_Task requirements_
Where a line of the listing below holds "screenshot", add it to the tally; give only the final number.

_Data excerpts_
##########

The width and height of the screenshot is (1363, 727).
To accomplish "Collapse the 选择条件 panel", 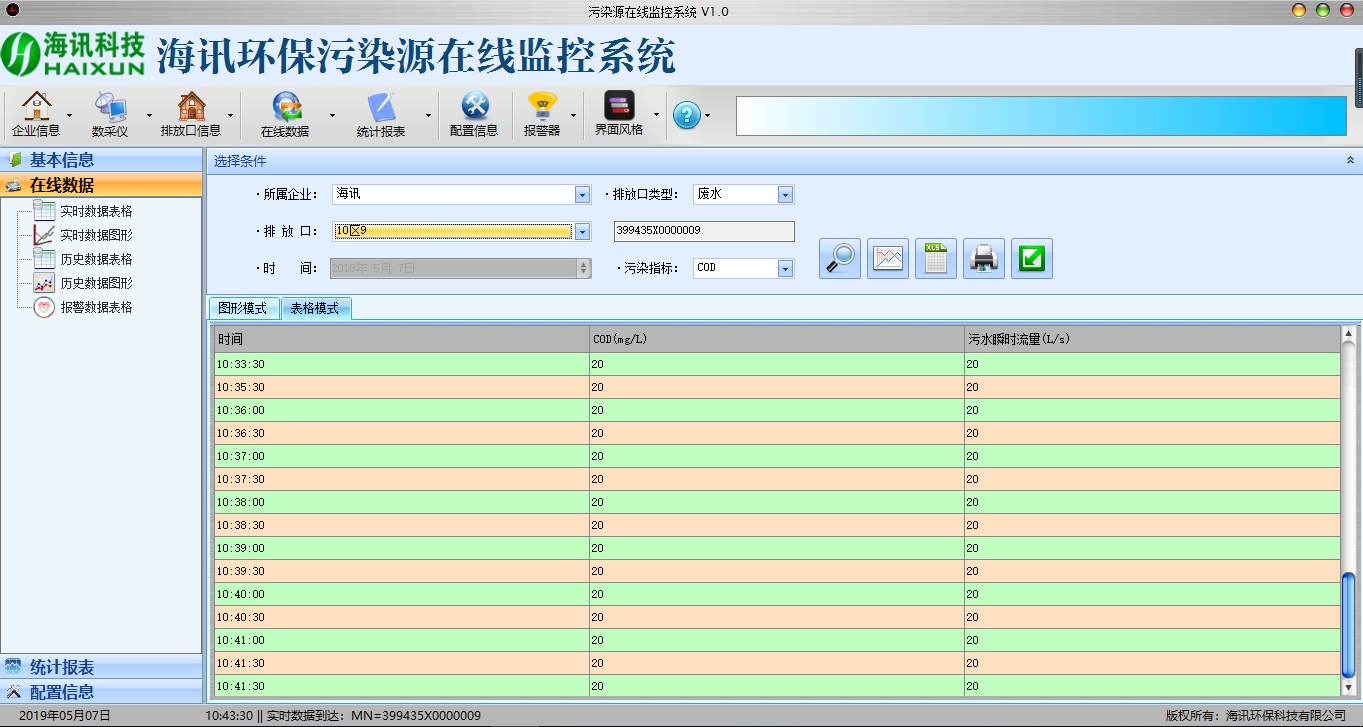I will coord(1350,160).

##########

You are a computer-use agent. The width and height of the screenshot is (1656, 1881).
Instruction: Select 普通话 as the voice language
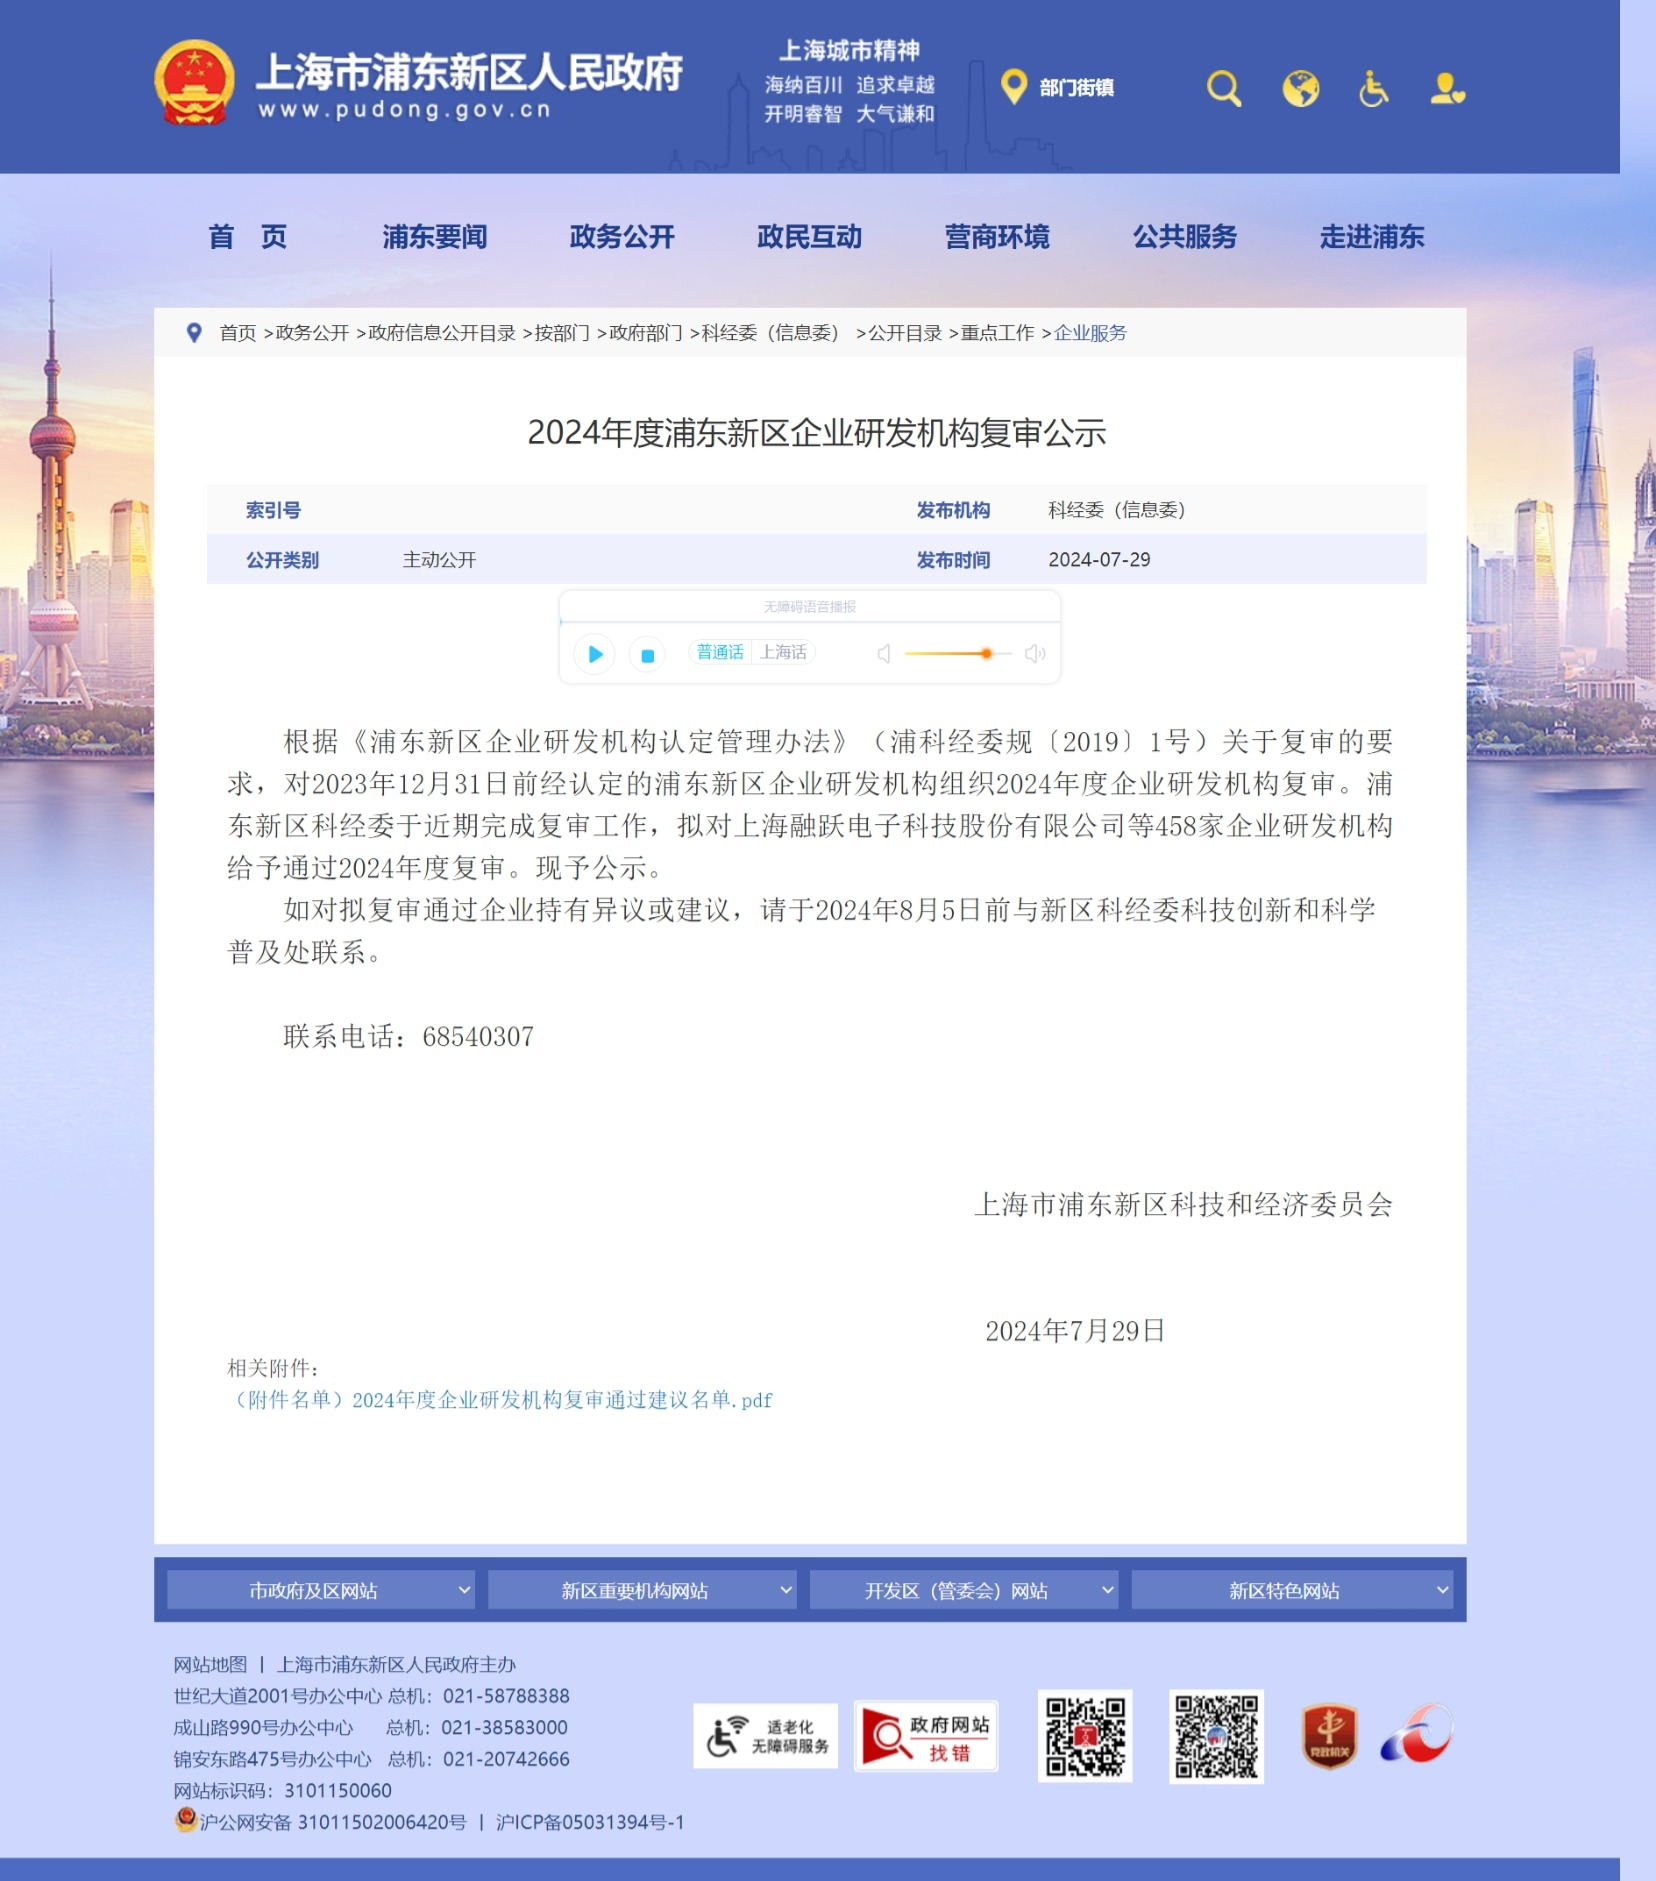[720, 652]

##########

_Exercise result_
2